**ACTION ITEM**
Transcribe the entries below without alteration.

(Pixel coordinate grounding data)
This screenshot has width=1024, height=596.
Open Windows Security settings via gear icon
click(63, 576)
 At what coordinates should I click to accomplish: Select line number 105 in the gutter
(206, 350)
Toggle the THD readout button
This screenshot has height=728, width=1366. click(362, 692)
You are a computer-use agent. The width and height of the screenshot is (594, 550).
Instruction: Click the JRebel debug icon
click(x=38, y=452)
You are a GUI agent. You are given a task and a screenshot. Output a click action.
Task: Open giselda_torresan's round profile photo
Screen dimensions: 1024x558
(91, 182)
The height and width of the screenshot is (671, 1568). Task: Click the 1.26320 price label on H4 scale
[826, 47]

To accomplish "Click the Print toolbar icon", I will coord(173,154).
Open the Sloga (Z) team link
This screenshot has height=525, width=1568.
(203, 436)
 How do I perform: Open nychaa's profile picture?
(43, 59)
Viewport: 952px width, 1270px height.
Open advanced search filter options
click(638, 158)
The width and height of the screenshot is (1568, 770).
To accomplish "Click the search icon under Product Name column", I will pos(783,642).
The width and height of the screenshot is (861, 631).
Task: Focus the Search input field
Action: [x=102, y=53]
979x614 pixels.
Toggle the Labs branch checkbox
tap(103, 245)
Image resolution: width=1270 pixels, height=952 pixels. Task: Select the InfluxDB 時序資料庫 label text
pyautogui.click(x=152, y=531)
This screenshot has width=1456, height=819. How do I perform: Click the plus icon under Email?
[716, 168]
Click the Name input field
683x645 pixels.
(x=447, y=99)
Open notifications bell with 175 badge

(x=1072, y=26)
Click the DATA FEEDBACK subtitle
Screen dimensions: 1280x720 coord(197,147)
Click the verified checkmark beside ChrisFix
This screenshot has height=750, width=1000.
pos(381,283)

**TASK SOLUTION**
This screenshot has width=1024, height=596.
Open Windows Security settings via gear icon
click(63, 576)
 At what coordinates should I click to accomplish: Select line number 105 in the gutter
(206, 350)
Toggle the THD readout button
This screenshot has height=728, width=1366. click(362, 692)
You are a computer-use agent. The width and height of the screenshot is (594, 550).
Instruction: Click the JRebel debug icon
click(x=38, y=452)
You are a GUI agent. You are given a task and a screenshot. Output a click action.
Task: Open giselda_torresan's round profile photo
Screen dimensions: 1024x558
(91, 182)
The height and width of the screenshot is (671, 1568). Task: Click the 1.26320 price label on H4 scale
[826, 47]

To accomplish "Click the Print toolbar icon", I will coord(173,154).
Open the Sloga (Z) team link
This screenshot has height=525, width=1568.
(203, 436)
 How do I perform: Open nychaa's profile picture?
(43, 59)
Viewport: 952px width, 1270px height.
Open advanced search filter options
click(638, 158)
The width and height of the screenshot is (1568, 770).
To accomplish "Click the search icon under Product Name column", I will pos(783,642).
The width and height of the screenshot is (861, 631).
Task: Focus the Search input field
Action: [x=102, y=53]
979x614 pixels.
Toggle the Labs branch checkbox
tap(103, 245)
Image resolution: width=1270 pixels, height=952 pixels. Task: Select the InfluxDB 時序資料庫 label text
pyautogui.click(x=152, y=531)
This screenshot has width=1456, height=819. How do I perform: Click the plus icon under Email?
[716, 168]
Click the Name input field
683x645 pixels.
(x=447, y=99)
Open notifications bell with 175 badge

(x=1072, y=26)
Click the DATA FEEDBACK subtitle
Screen dimensions: 1280x720 coord(197,147)
Click the verified checkmark beside ChrisFix
This screenshot has height=750, width=1000.
pos(381,283)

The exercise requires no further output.